What the task asks -> The line holding "Given: Click the" is the last one to output; start at the first line of the data, keep every line in between exactly, and leave out pictures.

Supplied data ->
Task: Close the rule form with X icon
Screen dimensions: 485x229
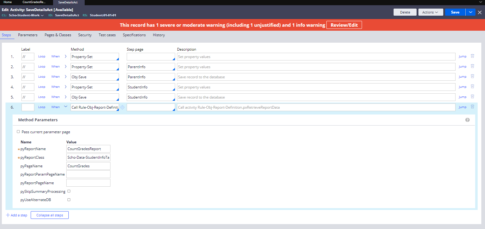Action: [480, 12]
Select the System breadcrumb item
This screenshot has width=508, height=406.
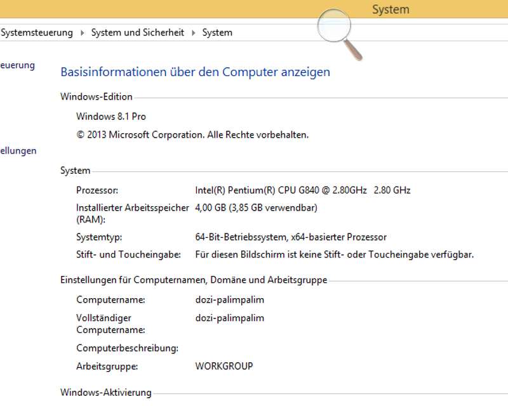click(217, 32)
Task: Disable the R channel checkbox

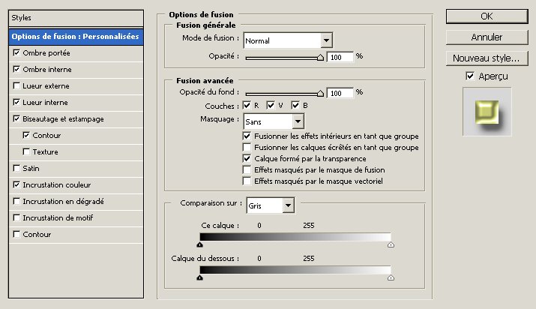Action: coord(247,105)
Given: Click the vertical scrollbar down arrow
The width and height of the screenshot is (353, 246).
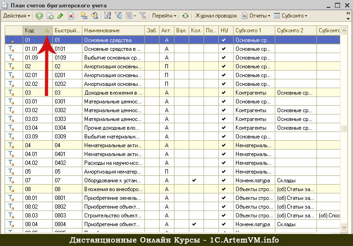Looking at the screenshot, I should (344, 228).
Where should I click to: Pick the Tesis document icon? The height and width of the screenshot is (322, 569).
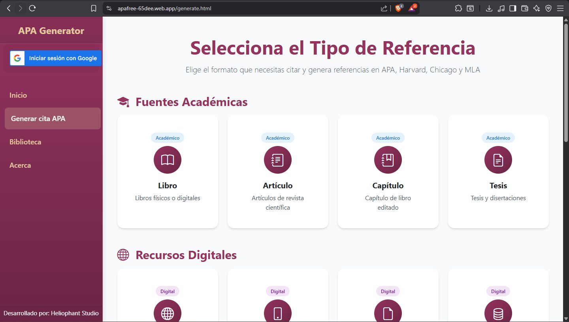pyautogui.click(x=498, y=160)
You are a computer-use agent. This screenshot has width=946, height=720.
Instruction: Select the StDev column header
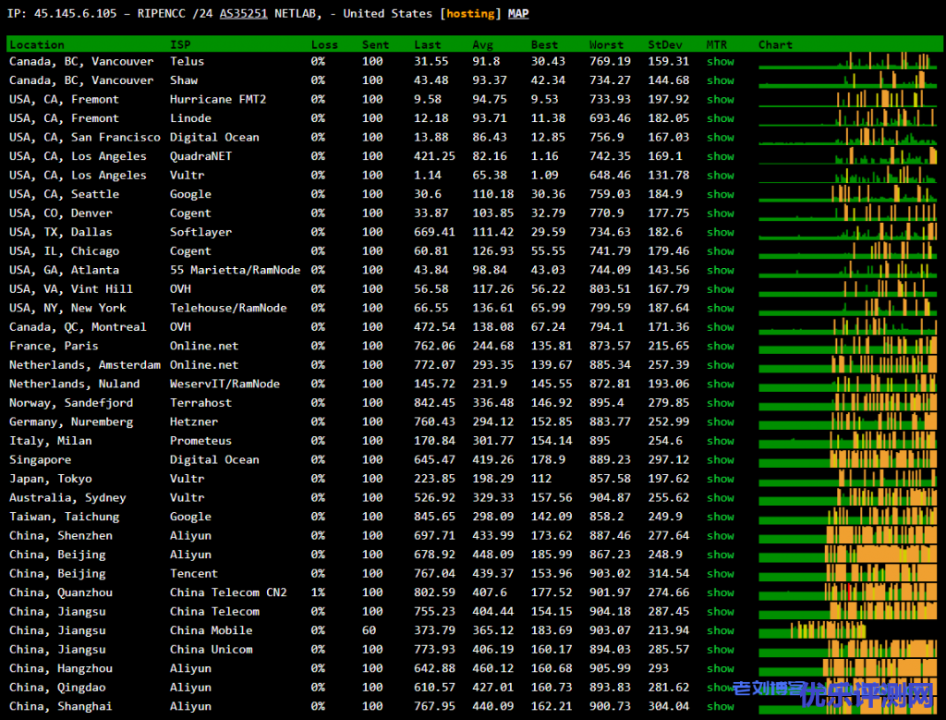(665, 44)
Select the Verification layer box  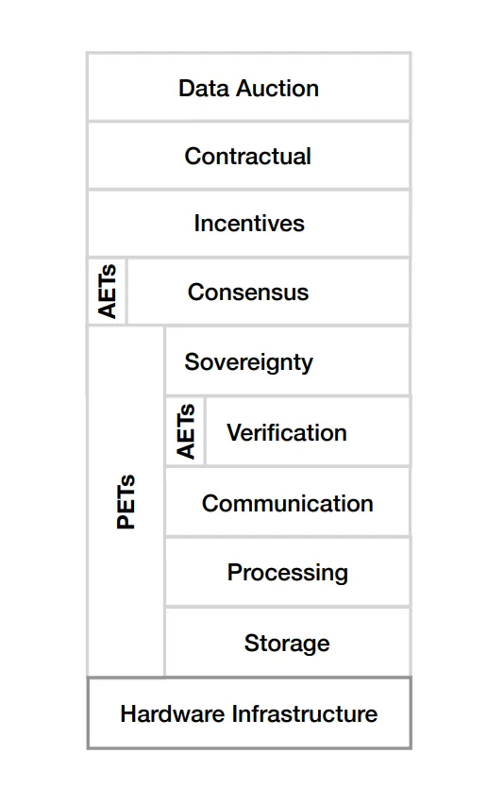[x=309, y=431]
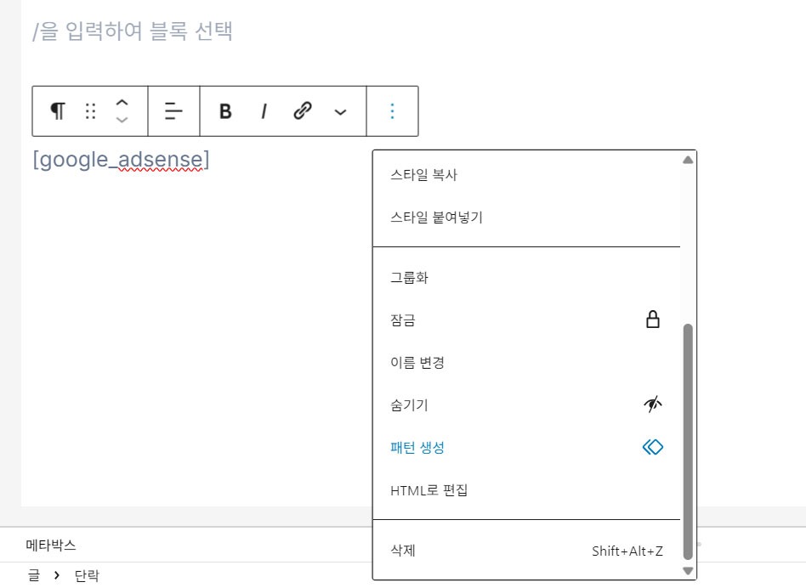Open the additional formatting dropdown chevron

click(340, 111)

Task result ->
Task: Close the rule form with X icon
Screen dimensions: 485x229
Action: [480, 12]
Select the System breadcrumb item
This screenshot has width=508, height=406.
click(217, 32)
Task: Disable the R channel checkbox

Action: coord(247,105)
Given: Click the vertical scrollbar down arrow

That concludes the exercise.